お前は何でも、行き当たりばったりで解決しようとするからな。理数に関しては元々センスが有るから良いものの、こんな事態の時は俺が居らねば、ずぶ濡れだぞ。」

高杉は暫く言葉に窮した後、バシャッと水溜まりを強く蹴り、
「五月蝿ェな!全くムカつく野郎だぜ。」


そうこうしている内に二人は、学校から駅前へと抜ける商店街に差し掛かった。突然の雨に、行き交う人々も急ぎ足だ。

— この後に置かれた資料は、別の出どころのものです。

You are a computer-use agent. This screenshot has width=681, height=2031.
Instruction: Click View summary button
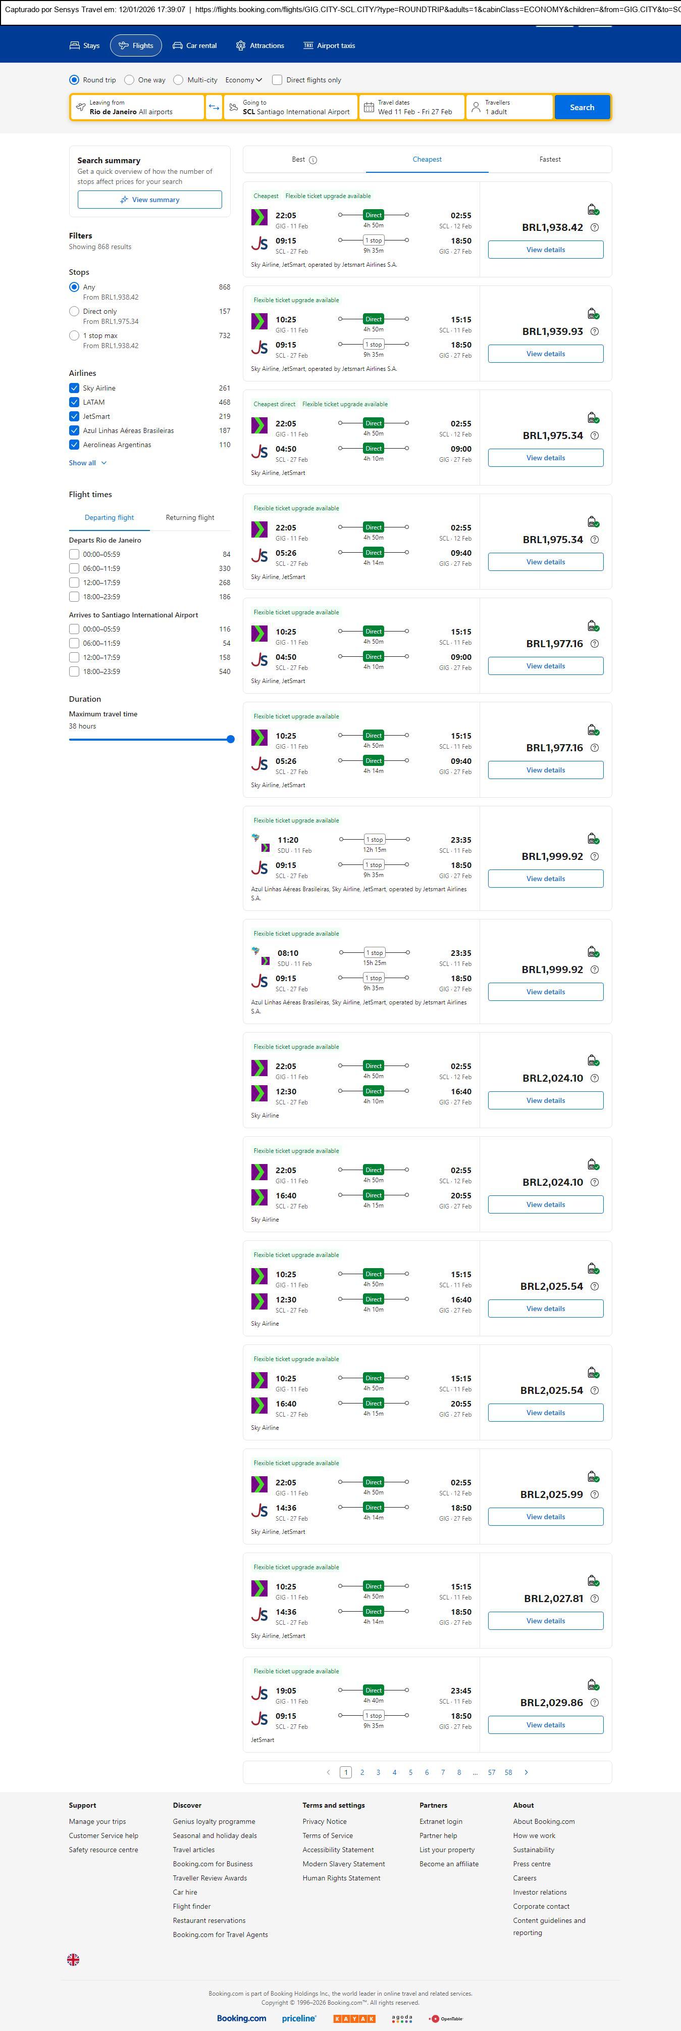tap(150, 199)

「欲を言えば、靴も普段から、革靴にしておくべきだったな。
お前は洒落こけてそんなスニーカーなぞ履くから、そら見ろ。水が浸みて敵わんだろう。」

高杉はもう、怒り心頭に顔が真っ赤だ。
「ンなダッセー指定靴なんざ履いてられんのは、爺臭ェてめーだけだぜ!!」
「ほらほら、そう暴れると濡れてしまうぞ。」
「わわッ…」
慌てて、再び己の方へ身を寄せて来る高杉。桂は微笑んで、

「傘には、こんな効能も有るしな。」
「あァ?何の事だよ。」
「それから、こう言う効能も有る。」

スッ、と斜めに傾けた傘。
視界遮られたその陰の中、
桂が突然仕掛けて来た
甘い、甘い、口づけ。


「バ・バッカヤロォ、こんな人混みで…!!」

今度の赤面は、果たして怒りか否か。高杉が繰り出して来たパンチを、桂は傘を盾にして難無く避ける。

通り雨は、いつの間にかすっかり止んでいたのであった。